Tony saw the fellow look up, saw him walking a beam, though he seemed to creep along, stoop-shouldered, with both arms far out for balance ready to grab the girder under him. As the man approached the elevator shaft, Tony moved along the upper beam and shouted, “Hey, wait! Wait up!”

At that moment Tony had one clear look at the man’s face. What he saw he could not like. The face was one he had seen only in a bad dream. Frightened eyes stared at him out of deep sockets. The face issued a greyish-green pallor as though the owner had lived his life in dark shadows. Tony tried to move closer, but when the elevator reached his floor, the person slid the door open and jumped in without responding.

Tony could not imagine why the man was in the building nor why the man reminded him of a dream he did not want to recall.

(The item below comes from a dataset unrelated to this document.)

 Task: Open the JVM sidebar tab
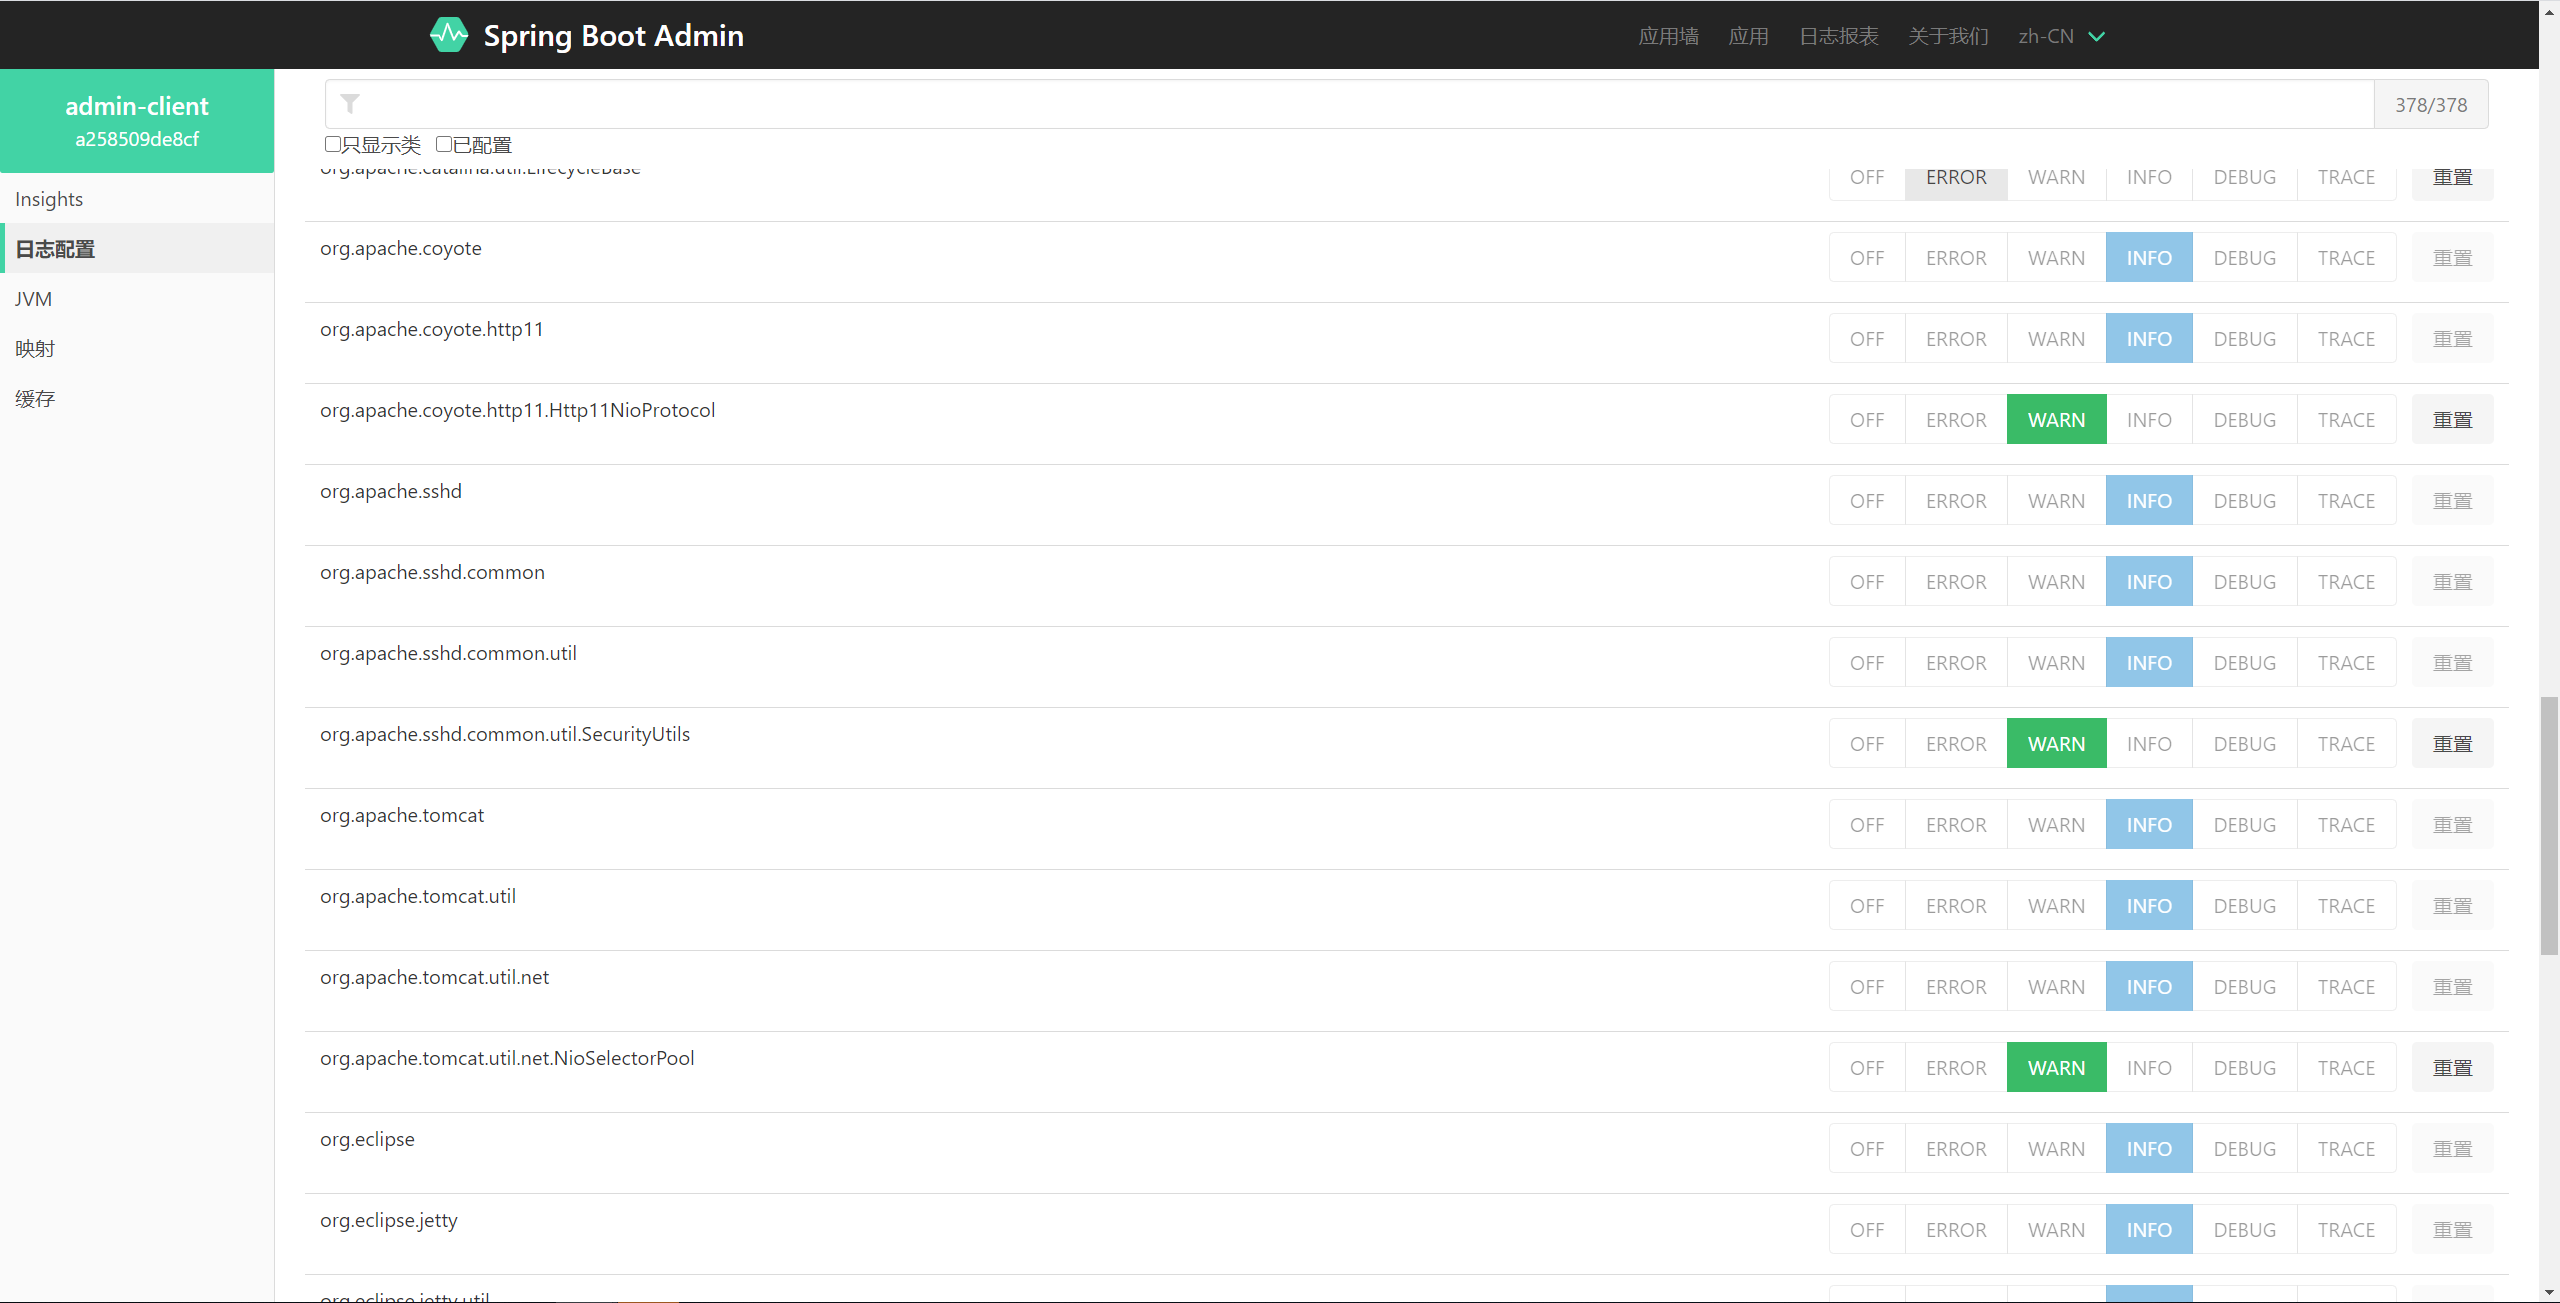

He shook his head to drive away, at least temporarily, those thoughts and then advanced along the beam to further examine the construction. Welding at various joints appeared solid, but he noted that tools and materials had been abandoned wherever the workers finished the day’s labor. As he shifted carefully about the interior of the structure, he reflected on why his supervisors had assigned him this inspection task. He didn’t mind. In fact, he sensed a return of self-assured calm. The change away from the drafting table came as a relief, and he relished a physical challenge to the body he exercised to keep in good condition.

Tony followed the steel pathways from one area of the building to another. At one point he stopped when he found a sharp chisel which he used to scratch his name, Tony Antonelli, into the blackened steel. He smiled because he knew his name would remain there even after the structure had been covered, the building lived in, and his own time had come and gone.